#### TASK DETAILS:
Copy the following rows exactly as they appear, without changing anything.

#### DATA EXTRACT:
-- Begin --
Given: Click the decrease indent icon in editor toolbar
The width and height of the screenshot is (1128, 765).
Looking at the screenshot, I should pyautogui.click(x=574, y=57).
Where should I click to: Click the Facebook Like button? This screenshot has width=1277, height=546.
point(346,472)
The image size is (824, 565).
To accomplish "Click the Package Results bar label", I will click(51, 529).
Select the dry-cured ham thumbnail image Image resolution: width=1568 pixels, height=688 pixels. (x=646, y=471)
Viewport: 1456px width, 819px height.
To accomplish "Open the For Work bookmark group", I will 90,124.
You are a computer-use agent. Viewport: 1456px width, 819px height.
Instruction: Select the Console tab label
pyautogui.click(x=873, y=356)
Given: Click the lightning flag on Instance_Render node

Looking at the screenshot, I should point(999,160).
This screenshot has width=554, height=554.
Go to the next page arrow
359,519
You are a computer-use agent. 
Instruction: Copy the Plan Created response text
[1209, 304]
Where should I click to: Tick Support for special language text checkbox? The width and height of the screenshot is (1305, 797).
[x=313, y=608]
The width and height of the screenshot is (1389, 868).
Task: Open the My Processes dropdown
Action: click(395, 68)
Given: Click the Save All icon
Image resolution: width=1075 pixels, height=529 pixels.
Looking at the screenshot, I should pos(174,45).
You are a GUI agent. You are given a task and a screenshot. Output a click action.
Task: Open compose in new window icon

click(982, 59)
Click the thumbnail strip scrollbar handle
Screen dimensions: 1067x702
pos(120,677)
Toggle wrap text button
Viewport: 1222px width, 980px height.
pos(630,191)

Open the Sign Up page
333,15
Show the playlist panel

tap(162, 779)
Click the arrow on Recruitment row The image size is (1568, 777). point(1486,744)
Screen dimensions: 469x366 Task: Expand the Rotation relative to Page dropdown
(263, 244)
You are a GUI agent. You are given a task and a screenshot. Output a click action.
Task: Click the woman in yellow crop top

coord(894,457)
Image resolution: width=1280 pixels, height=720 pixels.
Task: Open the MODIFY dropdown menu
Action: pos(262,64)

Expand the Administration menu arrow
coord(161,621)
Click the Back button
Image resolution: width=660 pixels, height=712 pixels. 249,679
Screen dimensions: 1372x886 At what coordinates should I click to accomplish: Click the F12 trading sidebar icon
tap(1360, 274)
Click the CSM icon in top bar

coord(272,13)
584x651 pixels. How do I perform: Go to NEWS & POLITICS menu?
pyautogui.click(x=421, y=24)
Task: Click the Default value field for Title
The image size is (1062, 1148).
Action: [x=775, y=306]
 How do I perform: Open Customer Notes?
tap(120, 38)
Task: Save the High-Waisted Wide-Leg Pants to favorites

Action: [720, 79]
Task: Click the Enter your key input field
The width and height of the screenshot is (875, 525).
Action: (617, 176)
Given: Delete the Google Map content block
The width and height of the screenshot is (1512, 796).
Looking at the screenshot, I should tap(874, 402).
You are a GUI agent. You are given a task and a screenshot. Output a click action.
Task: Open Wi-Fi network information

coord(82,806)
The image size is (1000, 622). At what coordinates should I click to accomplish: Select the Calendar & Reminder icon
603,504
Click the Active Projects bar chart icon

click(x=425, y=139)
-- End --
#### TASK RESULT:
Given: Click the decrease indent icon in editor toolbar
The width and height of the screenshot is (1128, 765).
Looking at the screenshot, I should pyautogui.click(x=574, y=57).
Where should I click to: Click the Facebook Like button? This screenshot has width=1277, height=546.
point(346,472)
The image size is (824, 565).
To accomplish "Click the Package Results bar label", I will click(51, 529).
Select the dry-cured ham thumbnail image Image resolution: width=1568 pixels, height=688 pixels. (x=646, y=471)
Viewport: 1456px width, 819px height.
To accomplish "Open the For Work bookmark group", I will 90,124.
You are a computer-use agent. Viewport: 1456px width, 819px height.
Instruction: Select the Console tab label
pyautogui.click(x=873, y=356)
Given: Click the lightning flag on Instance_Render node

Looking at the screenshot, I should point(999,160).
This screenshot has width=554, height=554.
Go to the next page arrow
359,519
You are a computer-use agent. 
Instruction: Copy the Plan Created response text
[1209, 304]
Where should I click to: Tick Support for special language text checkbox? The width and height of the screenshot is (1305, 797).
[x=313, y=608]
The width and height of the screenshot is (1389, 868).
Task: Open the My Processes dropdown
Action: click(395, 68)
Given: Click the Save All icon
Image resolution: width=1075 pixels, height=529 pixels.
Looking at the screenshot, I should pos(174,45).
You are a GUI agent. You are given a task and a screenshot. Output a click action.
Task: Open compose in new window icon

click(982, 59)
Click the thumbnail strip scrollbar handle
Screen dimensions: 1067x702
pos(120,677)
Toggle wrap text button
Viewport: 1222px width, 980px height.
pos(630,191)

Open the Sign Up page
333,15
Show the playlist panel

tap(162, 779)
Click the arrow on Recruitment row The image size is (1568, 777). point(1486,744)
Screen dimensions: 469x366 Task: Expand the Rotation relative to Page dropdown
(263, 244)
You are a GUI agent. You are given a task and a screenshot. Output a click action.
Task: Click the woman in yellow crop top

coord(894,457)
Image resolution: width=1280 pixels, height=720 pixels.
Task: Open the MODIFY dropdown menu
Action: pos(262,64)

Expand the Administration menu arrow
coord(161,621)
Click the Back button
Image resolution: width=660 pixels, height=712 pixels. 249,679
Screen dimensions: 1372x886 At what coordinates should I click to accomplish: Click the F12 trading sidebar icon
tap(1360, 274)
Click the CSM icon in top bar

coord(272,13)
584x651 pixels. How do I perform: Go to NEWS & POLITICS menu?
pyautogui.click(x=421, y=24)
Task: Click the Default value field for Title
The image size is (1062, 1148).
Action: [x=775, y=306]
 How do I perform: Open Customer Notes?
tap(120, 38)
Task: Save the High-Waisted Wide-Leg Pants to favorites

Action: [720, 79]
Task: Click the Enter your key input field
The width and height of the screenshot is (875, 525).
Action: (617, 176)
Given: Delete the Google Map content block
The width and height of the screenshot is (1512, 796).
Looking at the screenshot, I should tap(874, 402).
You are a GUI agent. You are given a task and a screenshot. Output a click action.
Task: Open Wi-Fi network information

coord(82,806)
The image size is (1000, 622). At what coordinates should I click to accomplish: Select the Calendar & Reminder icon
603,504
Click the Active Projects bar chart icon

click(x=425, y=139)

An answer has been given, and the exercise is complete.